The potential outcome of these challenges is a long time to value (ROI), which in turn could put the whole project at risk of being shelved. These challenges must be considered in the early planning and development stages to help set up the business for a successful rollout of large learning models.

One method to overcome these challenges and accelerate training of large language models is to use an open-source model that can leverage the existing knowledge and data of the model. This can save time and resources compared to building your own model from scratch. Also, you can customize and fine-tune the open-source model to suit your specific needs and goals, which can improve the performance and accuracy of your model for your domain and use cases. 

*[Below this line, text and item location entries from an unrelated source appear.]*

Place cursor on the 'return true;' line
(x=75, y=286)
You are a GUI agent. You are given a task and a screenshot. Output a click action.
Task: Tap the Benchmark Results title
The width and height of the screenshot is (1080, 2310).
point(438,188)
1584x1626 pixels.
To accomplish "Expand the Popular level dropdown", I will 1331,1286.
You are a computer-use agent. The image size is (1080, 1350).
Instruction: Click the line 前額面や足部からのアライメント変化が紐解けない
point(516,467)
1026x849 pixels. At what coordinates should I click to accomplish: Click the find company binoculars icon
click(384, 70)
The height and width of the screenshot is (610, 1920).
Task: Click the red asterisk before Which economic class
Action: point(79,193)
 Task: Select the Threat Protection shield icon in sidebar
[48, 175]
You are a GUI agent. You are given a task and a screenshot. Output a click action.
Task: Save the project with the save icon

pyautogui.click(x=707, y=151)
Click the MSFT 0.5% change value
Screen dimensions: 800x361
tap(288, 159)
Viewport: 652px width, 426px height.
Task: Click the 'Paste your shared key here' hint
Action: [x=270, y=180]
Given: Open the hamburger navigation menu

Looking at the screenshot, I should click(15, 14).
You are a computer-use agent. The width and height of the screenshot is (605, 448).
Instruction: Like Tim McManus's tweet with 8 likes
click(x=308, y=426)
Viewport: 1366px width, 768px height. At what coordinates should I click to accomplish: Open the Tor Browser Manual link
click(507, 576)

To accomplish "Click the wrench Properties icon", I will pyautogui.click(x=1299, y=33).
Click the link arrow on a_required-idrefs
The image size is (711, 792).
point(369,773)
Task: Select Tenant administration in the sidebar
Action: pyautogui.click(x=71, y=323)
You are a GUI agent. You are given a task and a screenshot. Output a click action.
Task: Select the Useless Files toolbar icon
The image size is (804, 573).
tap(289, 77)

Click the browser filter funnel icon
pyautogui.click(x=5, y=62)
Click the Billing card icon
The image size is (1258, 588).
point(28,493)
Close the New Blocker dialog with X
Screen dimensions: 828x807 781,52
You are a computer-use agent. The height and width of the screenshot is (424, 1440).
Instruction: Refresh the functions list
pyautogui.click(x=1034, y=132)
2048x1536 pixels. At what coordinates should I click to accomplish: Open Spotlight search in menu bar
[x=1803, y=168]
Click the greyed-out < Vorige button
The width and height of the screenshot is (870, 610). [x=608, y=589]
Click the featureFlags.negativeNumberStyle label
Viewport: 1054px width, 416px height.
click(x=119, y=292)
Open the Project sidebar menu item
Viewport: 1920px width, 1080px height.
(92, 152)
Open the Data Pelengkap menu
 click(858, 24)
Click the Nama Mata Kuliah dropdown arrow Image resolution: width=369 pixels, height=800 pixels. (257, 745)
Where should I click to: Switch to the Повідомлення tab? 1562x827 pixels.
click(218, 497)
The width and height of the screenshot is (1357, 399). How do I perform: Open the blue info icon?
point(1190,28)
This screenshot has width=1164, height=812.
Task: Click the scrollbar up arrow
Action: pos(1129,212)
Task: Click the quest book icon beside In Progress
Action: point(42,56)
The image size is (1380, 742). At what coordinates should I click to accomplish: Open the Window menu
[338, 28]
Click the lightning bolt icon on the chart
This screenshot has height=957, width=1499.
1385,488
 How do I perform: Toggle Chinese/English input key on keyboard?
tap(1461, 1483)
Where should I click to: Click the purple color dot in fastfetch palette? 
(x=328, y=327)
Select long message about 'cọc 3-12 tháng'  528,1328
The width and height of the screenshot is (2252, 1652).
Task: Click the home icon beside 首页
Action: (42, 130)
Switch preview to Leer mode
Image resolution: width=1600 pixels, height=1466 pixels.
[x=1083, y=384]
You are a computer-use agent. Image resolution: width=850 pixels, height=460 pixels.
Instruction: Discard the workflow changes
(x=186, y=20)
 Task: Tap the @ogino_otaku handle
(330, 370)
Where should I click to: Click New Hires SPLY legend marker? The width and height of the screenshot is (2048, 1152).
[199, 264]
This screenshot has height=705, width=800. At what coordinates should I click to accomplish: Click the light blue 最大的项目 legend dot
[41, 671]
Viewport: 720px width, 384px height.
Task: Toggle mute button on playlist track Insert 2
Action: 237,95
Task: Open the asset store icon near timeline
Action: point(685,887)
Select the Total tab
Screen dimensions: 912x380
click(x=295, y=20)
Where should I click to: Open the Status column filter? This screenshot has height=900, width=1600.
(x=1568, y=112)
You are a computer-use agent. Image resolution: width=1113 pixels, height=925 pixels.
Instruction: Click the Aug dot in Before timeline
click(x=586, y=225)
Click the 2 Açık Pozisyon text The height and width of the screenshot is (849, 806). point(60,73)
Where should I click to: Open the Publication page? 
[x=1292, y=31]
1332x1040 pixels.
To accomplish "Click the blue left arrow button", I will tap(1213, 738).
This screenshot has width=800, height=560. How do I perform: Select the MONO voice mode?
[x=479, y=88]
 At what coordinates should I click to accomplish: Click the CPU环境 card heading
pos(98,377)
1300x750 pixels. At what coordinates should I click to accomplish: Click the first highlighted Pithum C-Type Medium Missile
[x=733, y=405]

Using open-source models to train smaller use case-specific models is a practice that can help enterprises avoid falling into the “one model to rule them all” trap, in turn improving deployment times and managing inference costs. Depending on the applications and use cases, smaller models can be distributed across infrastructure according to the best methods for optimization. For example, a summarization model could be deployed across a joint CPU and GPU configuration. GPUs are expensive and, at the time of writing, at premium availability. Being able to spread the model across a flexible infrastructure can help with desired inference times and lower inference costs without sacrificing deployment time and incremental value to the enterprise.